Care : un signe de renouveau du socialisme ?

Dans un entretien au site Mediapart début avril, Martine Aubry a  introduit dans le vocabulaire politique français  le concept anglo-saxon du « care ». Elle note ainsi : « La société du bien-être passe aussi par une évolution des rapports des individus entre eux« . Elle ajoute : « Il faut passer d’une société individualiste à une société du « care », selon le mot anglais que l’on pourrait traduire par « soin mutuel » : la société prend soin de vous, mais vous devez aussi prendre soin des autres et de la société. »

C’est peut-être enfin le signe qu’il se passe quelque chose au parti socialiste. On n’a pas en effet assez pointé que mettre en avant le « care » serait une réelle rupture idéologique pour un parti qui a toujours cru avant tout à l’action de l’Etat pour transformer la société. J’ai toujours pensé qu’entre le libéralisme et le socialisme, il y avait place pour des visions politiques qui soient autre chose qu’une troisième voie imprécise, un centrisme sans contenu ou un social-libéralisme ménageant les contraires. Certains avaient su explorer ces voies avec des dénominations qui semblent désormais désuètes comme le solidarisme de Léon Bourgeois ou le personnalisme d’Emmanuel Mounier. L’avantage du « care » est qu’il vient d’ailleurs, qu’il fait donc plus moderne, qu’il s’ancre dans une des branches du féminisme américain. Que les socialistes l’importent en France et c’en serait fini du socialisme étatique, du moins si le « care » devenait une approche centrale et non un simple addendum pour faire moderne.

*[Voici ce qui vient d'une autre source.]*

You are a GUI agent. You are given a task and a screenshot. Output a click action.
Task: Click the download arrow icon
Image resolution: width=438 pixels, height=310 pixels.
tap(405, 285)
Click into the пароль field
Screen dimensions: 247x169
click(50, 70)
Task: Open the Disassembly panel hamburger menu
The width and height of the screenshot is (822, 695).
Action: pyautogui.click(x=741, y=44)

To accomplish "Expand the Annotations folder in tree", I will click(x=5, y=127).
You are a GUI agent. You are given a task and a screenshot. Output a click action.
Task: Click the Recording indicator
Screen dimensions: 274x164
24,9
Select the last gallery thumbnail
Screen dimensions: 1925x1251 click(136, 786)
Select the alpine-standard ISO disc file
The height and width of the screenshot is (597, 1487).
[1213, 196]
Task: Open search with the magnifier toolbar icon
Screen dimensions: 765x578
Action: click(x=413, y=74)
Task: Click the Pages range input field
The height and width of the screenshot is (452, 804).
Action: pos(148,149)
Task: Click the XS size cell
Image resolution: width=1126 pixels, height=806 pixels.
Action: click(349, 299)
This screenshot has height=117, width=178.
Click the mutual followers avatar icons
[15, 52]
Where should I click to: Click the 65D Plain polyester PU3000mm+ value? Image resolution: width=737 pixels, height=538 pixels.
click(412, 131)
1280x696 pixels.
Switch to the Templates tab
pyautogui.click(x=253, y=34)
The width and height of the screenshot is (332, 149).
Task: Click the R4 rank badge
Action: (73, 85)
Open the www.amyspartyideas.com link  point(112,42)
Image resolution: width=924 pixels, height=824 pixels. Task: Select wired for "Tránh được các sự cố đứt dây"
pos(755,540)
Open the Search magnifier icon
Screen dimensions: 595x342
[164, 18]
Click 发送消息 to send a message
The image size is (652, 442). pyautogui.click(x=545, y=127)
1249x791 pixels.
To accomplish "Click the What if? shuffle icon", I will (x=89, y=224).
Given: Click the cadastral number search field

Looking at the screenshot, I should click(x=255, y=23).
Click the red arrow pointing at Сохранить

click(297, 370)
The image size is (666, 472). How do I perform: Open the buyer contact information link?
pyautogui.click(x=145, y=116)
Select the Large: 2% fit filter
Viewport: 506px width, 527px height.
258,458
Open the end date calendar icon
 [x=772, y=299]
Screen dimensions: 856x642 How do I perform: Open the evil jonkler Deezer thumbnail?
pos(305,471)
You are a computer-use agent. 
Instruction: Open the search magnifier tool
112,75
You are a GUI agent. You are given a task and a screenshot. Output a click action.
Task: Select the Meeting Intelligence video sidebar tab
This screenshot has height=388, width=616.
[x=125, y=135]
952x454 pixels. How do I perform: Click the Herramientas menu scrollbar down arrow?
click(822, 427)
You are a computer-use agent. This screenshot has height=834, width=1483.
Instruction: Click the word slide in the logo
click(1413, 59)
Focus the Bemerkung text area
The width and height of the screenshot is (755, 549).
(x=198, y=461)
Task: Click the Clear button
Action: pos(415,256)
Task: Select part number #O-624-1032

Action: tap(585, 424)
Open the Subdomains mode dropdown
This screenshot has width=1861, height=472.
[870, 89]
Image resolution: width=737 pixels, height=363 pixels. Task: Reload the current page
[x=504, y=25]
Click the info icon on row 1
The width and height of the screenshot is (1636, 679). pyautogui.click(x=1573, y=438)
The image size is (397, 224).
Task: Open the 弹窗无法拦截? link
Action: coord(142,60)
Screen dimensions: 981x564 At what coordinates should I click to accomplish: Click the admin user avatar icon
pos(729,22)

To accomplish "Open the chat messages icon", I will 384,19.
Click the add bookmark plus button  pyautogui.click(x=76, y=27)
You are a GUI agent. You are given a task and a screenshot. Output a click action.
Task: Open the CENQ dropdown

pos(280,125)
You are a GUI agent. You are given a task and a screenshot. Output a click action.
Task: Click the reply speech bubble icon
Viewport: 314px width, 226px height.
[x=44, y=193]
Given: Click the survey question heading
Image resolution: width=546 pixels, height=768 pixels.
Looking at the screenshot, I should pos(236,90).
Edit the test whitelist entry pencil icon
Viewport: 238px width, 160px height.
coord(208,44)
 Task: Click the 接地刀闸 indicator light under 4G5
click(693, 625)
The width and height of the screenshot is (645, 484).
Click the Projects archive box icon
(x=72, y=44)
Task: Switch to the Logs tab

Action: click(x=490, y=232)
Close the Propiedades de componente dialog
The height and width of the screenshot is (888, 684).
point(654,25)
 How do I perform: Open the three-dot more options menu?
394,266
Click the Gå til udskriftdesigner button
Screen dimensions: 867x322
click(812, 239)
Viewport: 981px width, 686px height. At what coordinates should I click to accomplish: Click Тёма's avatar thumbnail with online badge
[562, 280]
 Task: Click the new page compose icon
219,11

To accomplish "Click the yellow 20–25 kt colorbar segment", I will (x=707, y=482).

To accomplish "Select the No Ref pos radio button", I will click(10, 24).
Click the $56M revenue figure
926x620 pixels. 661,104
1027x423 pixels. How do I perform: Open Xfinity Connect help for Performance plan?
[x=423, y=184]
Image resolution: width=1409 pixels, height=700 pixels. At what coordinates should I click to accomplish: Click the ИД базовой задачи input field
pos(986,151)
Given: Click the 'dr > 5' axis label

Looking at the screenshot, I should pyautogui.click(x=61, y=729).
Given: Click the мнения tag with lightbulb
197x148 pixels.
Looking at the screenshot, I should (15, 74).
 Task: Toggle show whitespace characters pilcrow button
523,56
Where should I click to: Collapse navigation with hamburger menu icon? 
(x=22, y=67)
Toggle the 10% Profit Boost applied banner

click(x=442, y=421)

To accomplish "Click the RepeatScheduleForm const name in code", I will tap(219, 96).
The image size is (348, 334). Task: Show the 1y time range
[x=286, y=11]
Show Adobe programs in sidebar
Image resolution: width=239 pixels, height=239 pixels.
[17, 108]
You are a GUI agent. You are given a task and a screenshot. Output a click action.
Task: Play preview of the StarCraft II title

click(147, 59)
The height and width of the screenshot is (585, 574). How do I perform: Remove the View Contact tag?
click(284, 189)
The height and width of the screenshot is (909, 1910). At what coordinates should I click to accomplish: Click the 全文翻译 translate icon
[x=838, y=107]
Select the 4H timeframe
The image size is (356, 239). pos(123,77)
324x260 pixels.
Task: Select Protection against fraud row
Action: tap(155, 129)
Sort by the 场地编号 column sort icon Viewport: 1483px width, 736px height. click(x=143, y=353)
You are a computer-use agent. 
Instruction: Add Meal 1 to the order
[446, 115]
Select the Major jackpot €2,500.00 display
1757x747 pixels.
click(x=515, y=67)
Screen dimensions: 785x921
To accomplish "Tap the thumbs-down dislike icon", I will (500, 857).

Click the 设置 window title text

Pour notre part, nous retenons du « care » son utilité pour imaginer des politiques qui favorisent les relations directes d’entraide entre citoyens. Vive donc le « care » s’il enrichit notre boîte à outils politique !

Oxymore : l’éloge du ET

Dans un pays aussi cartésien (?) que la France, la popularité fulgurante du terme « oxymore » est plutôt étonnante. L’oxymore, c’est l’alliance des contraires : l' »obscure clarté » évoquée par Corneille étant sans doute l’oxymore le plus cité. Pourquoi ce succès alors que nous préférons si souvent le OU au ET ?
C’est Dominique Fauconnier (Ateliers des métiers) qui le premier je crois m’avait amené à réfléchir sur cette modeste conjonction de coordination, moi qui me laissais si souvent séduire par le bonheur polémique de son frère ennemi, le Ou. Avec le OU je somme de choisir, avec le ET je tente de créer des alliances improbables.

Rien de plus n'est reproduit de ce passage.